Inorganic macrocycles remain largely underdeveloped compared with their organic counterparts due to the challenges involved in their synthesis. Among them, cyclodiphosphazane macrocycles have shown to be promising candidates for supramolecular chemistry applications due to their ability to encapsulate small molecules or ions within their cavities. However, further developments have been handicapped by the lack of synthetic routes to high-order cyclodiphosphazane macrocycles. Moreover, current approaches allow little control over the size of the macrocycles formed. Here we report the synthesis of high-order oxygen-bridged phosphazane macrocycles via a “3 + n cyclisation” (n = 1 and 3). Using this method, an all-P^III high-order hexameric cyclodiphosphazane macrocycle was isolated, displaying a larger macrocyclic cavity than comparable organic crown-ethers. Our approach demonstrates that increasing building block complexity enables precise control over macrocycle size, which will not only generate future developments in both the phosphazane and main group chemistry but also in the fields of supramolecular chemistry.
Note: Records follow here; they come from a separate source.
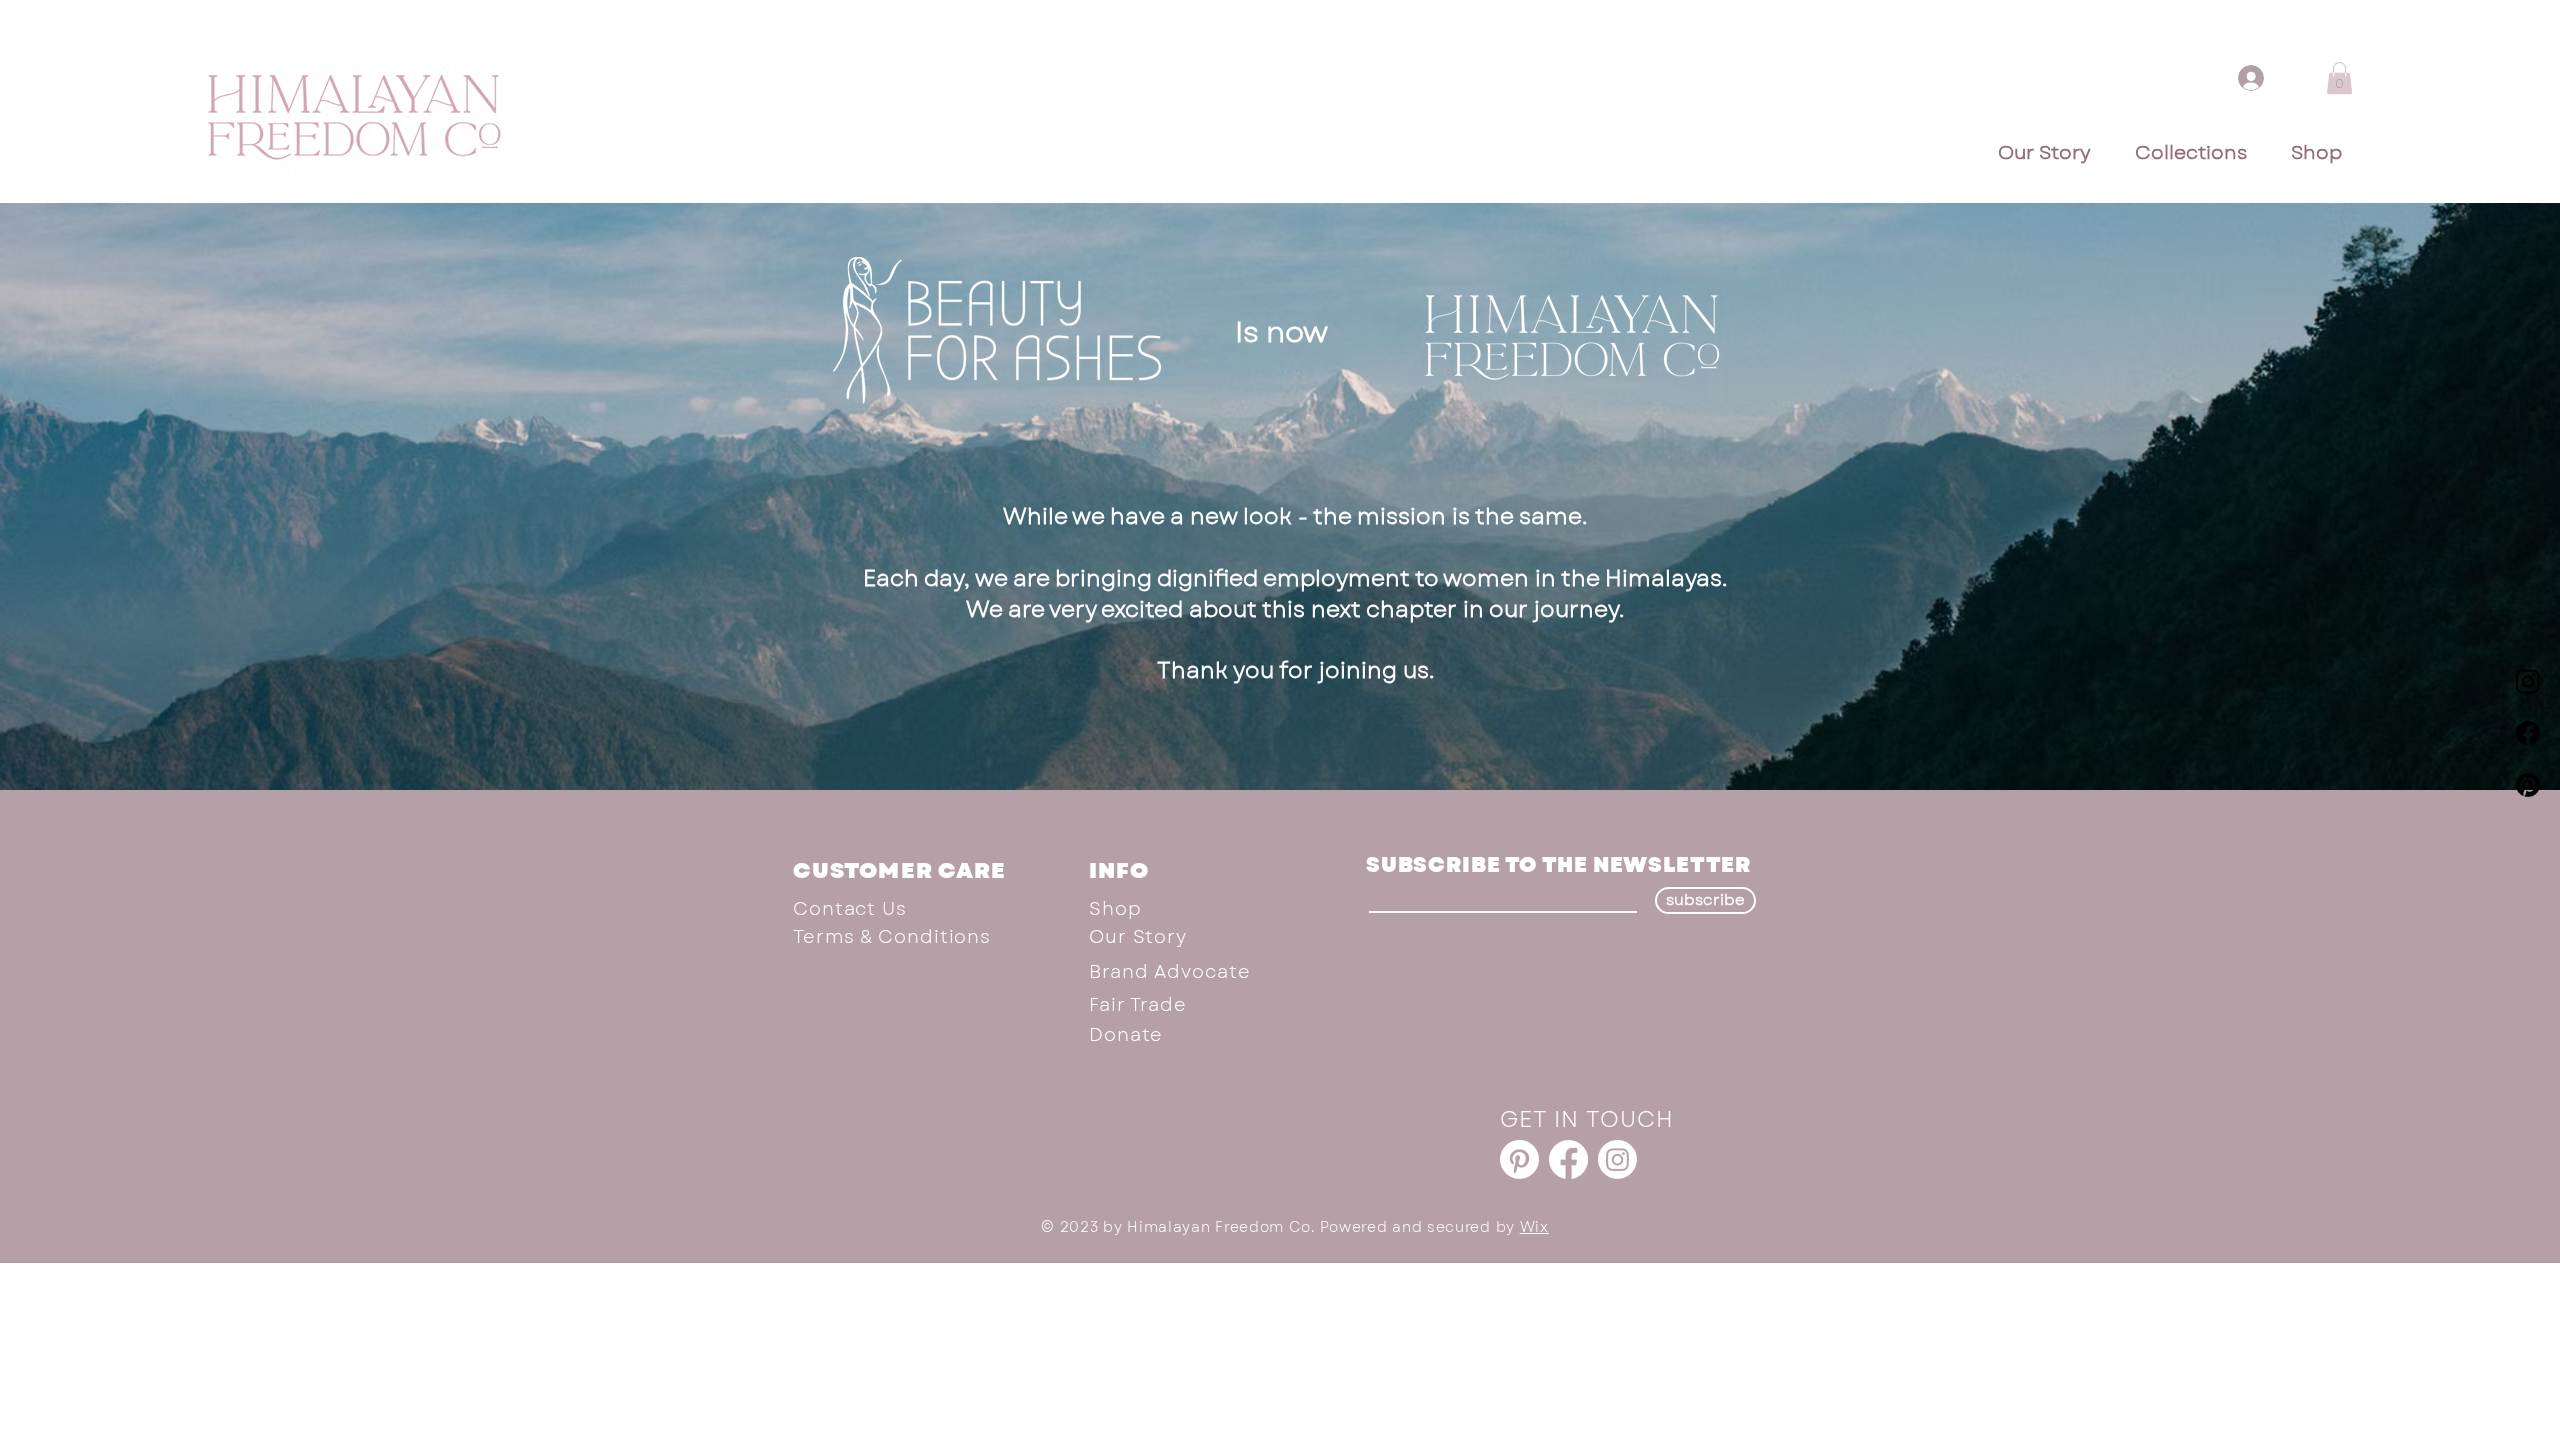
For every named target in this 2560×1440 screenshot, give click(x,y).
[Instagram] (2528, 681)
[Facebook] (2528, 733)
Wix (1534, 1227)
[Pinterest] (2528, 785)
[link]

由于合成过程中的挑战，无机大环化合物与有机大环化合物相比在很大程度上仍未得到充分开发。其中，环二磷氮烷大环化合物已被证明是超分子化学应用的有前途的候选者，因为它们能够将小分子或离子封装在其空腔内。然而，由于缺乏高阶环二磷氮烷大环化合物的合成路线，进一步的发展受到了阻碍。此外，目前的方法几乎无法控制所形成的大环的大小。在这里，我们报告了通过“ 3  +  n环化”（n  = 1 和 3）合成高阶氧桥磷氮烷大环化合物。使用这种方法，一个全 P ^III分离出高阶六聚环二磷氮烷大环，显示出比同类有机冠醚更大的大环空腔。我们的方法表明，增加结构单元的复杂性可以精确控制大环的大小，这不仅会在磷氮烷和主基团化学以及超分子化学领域产生未来的发展。